01 - Heat olive oil in a large pot over medium heat. Add red onion and garlic, sauté for 2 to 3 minutes until fragrant and softened.
02 - Add beetroot and carrots to the pot. Sauté for 5 minutes, stirring occasionally.
03 - Stir in zucchini, tomatoes, and green bell pepper. Cook for 3 to 4 minutes.
04 - Pour in vegetable broth and bring to a boil, then reduce heat to a simmer.
05 - Cover the pot and simmer for 20 to 25 minutes until all vegetables are tender.
06 - Stir in fresh herbs, lemon juice, salt, and black pepper. Adjust seasoning to taste.
07 - Ladle into bowls and serve hot, garnished with additional fresh herbs if desired.

# Expert Tips:

01 -
  • Every spoonful tastes like you're doing something genuinely good for yourself without any of the deprivation.

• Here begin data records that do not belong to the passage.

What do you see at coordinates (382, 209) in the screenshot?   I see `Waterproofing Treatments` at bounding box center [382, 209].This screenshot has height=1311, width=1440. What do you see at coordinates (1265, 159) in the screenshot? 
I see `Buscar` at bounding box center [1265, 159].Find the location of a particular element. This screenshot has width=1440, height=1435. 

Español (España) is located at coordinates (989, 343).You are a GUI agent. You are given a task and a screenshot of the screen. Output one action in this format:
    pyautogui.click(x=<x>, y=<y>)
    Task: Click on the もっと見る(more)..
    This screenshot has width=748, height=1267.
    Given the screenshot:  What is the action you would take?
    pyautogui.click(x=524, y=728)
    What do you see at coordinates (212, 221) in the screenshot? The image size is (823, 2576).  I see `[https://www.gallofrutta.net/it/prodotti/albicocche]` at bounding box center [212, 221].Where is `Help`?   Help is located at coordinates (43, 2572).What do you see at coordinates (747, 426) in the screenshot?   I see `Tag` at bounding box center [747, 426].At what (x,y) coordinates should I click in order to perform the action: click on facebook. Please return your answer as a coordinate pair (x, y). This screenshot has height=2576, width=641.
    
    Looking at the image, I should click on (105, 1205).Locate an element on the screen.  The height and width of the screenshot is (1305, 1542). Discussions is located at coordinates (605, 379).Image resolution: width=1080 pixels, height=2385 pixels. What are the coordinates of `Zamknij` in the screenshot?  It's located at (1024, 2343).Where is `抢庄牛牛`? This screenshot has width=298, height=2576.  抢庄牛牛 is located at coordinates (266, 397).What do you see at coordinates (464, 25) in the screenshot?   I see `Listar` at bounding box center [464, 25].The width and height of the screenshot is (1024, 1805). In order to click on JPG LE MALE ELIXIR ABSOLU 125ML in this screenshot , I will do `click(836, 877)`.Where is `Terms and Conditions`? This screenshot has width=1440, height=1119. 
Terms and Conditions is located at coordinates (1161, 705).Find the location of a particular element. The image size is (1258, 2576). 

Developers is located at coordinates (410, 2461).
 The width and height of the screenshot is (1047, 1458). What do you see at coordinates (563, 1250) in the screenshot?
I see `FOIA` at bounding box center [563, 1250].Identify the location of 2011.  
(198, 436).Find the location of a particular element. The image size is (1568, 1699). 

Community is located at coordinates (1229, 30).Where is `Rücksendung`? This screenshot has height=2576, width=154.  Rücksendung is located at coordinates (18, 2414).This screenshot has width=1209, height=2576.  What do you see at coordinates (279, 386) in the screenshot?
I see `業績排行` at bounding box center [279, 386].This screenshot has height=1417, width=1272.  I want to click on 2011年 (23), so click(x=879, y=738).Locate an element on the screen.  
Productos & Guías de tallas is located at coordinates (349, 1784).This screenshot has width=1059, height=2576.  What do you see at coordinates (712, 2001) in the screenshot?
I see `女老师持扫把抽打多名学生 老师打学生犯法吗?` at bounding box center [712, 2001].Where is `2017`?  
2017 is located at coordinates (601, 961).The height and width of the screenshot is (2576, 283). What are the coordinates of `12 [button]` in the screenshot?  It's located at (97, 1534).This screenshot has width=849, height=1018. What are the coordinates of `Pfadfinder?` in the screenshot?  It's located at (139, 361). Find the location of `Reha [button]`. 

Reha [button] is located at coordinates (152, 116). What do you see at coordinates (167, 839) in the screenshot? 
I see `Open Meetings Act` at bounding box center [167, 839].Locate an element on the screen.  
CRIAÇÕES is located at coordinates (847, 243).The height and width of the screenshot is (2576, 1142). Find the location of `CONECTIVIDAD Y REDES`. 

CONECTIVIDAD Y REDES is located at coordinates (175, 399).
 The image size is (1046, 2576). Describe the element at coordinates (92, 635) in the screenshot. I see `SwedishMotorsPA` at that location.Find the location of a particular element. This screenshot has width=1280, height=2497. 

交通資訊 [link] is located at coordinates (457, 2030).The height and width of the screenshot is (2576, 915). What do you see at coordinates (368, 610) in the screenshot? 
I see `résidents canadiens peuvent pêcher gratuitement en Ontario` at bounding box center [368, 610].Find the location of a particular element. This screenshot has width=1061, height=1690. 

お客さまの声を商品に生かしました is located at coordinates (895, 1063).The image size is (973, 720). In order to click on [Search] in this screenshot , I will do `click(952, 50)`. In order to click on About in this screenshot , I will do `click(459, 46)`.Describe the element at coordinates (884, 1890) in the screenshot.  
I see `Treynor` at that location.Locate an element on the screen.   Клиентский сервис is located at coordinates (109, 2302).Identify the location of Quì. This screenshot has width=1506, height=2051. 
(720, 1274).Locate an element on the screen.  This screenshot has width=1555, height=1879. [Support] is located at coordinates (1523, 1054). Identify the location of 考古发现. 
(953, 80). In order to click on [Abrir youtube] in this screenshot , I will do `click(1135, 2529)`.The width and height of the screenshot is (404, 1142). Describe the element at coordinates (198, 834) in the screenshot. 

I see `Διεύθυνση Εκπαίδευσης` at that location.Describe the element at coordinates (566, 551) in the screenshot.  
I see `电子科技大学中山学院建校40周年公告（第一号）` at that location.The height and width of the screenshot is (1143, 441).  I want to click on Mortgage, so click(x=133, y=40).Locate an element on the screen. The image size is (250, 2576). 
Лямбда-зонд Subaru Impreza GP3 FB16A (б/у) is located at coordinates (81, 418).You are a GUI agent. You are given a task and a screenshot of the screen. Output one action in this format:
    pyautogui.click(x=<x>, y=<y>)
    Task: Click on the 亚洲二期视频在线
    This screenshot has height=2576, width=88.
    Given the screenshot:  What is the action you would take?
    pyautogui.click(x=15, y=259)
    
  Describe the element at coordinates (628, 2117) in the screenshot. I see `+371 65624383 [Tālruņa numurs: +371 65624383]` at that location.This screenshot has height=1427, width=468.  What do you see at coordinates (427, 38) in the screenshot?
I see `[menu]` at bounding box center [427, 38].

  • The prep is honest work, but the payoff is soup on the table in under an hour that looks too beautiful to be healthy.
02 -
  • Add your fresh herbs only at the very end—adding them early is like cooking away all the brightness you worked to create.
  • The lemon juice is not optional; it's what prevents this from tasting like a pile of cooked vegetables and turns it into something alive on your tongue.
03 -
  • If your vegetables aren't the same size, cut the longer-cooking ones (carrots, beetroot) into smaller pieces so everything finishes at the same time.
  • Taste the soup after 15 minutes of simmering rather than waiting until the end—this gives you time to adjust the seasoning if needed.